Back in January, when we heard that the Department of Energy (DOE) had completed the paperwork for its $1.4 billion loan to Nissan, we accidentally worried a few people by using DOE-speak in the headline: "DC 2010: DOE Secretary Chu announces closing of Nissan's $1.4 billion loan for Leaf electric vehicle." That sounds kind of bad doesn't it? The DOE closed the loan? Oh noes! Of course, it was all good news – closed just means the deal is done – and we learned our lesson this time around (see above).
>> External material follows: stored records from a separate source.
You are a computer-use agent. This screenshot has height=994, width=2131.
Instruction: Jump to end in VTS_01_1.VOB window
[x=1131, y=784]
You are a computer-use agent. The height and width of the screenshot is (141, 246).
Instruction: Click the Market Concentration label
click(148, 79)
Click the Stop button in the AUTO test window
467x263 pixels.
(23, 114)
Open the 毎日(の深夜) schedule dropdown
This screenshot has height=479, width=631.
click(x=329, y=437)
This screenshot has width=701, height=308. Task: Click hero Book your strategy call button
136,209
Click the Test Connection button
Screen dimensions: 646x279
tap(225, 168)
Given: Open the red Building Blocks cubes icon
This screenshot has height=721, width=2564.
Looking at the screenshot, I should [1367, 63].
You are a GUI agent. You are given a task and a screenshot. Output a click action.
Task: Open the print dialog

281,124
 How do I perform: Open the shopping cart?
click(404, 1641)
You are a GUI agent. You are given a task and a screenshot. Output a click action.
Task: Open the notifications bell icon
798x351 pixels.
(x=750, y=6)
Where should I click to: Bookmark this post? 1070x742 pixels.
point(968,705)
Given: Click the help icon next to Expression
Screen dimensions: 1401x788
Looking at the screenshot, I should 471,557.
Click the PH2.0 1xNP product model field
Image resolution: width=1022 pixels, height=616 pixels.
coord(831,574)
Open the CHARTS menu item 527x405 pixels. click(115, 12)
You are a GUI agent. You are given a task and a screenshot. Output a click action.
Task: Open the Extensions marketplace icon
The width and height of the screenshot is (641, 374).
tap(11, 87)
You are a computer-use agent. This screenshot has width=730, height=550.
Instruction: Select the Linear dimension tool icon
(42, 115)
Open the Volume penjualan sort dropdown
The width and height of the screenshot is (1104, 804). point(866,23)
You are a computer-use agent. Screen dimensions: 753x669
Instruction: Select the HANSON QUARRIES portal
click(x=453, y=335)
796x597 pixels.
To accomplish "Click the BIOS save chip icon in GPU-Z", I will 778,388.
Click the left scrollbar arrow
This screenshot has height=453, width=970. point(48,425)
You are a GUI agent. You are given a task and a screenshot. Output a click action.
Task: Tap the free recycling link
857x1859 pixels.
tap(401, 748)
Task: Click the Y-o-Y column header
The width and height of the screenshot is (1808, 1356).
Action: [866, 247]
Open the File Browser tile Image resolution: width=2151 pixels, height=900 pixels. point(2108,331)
Yes, the DOE has closed the $528.7 million loan it promised Fisker Automotive last September. The money, as we know, will be used to re-open a General Motors plant in Delaware and help Fisker build the Karma as well as as a "full-size, four-door sports sedan, and a line of family oriented models being developed under the company's Project NINA program." An estimated 2,000 jobs should be created at the plant. Back in September, the DOE said the loan, "will create or save about 5,000 jobs for domestic parts suppliers." The number for plug-in vehicles that the DOE is helping to get made with its ATVM loans "could exceed 300,000 annually," counting the Nissan Leaf and the Tesla Model S.
UPDATE: The press release says that Fisker, "expects to manufacture the Karma and Project NINA lines at a recently shuttered General Motors factory in Wilmington, Delaware." We checked with Fisker spokesman Russel Datz, who told us that the plant will be, "Only Nina for now. It's too soon to say if next-gen Karma will also be built there." So, um, yeah.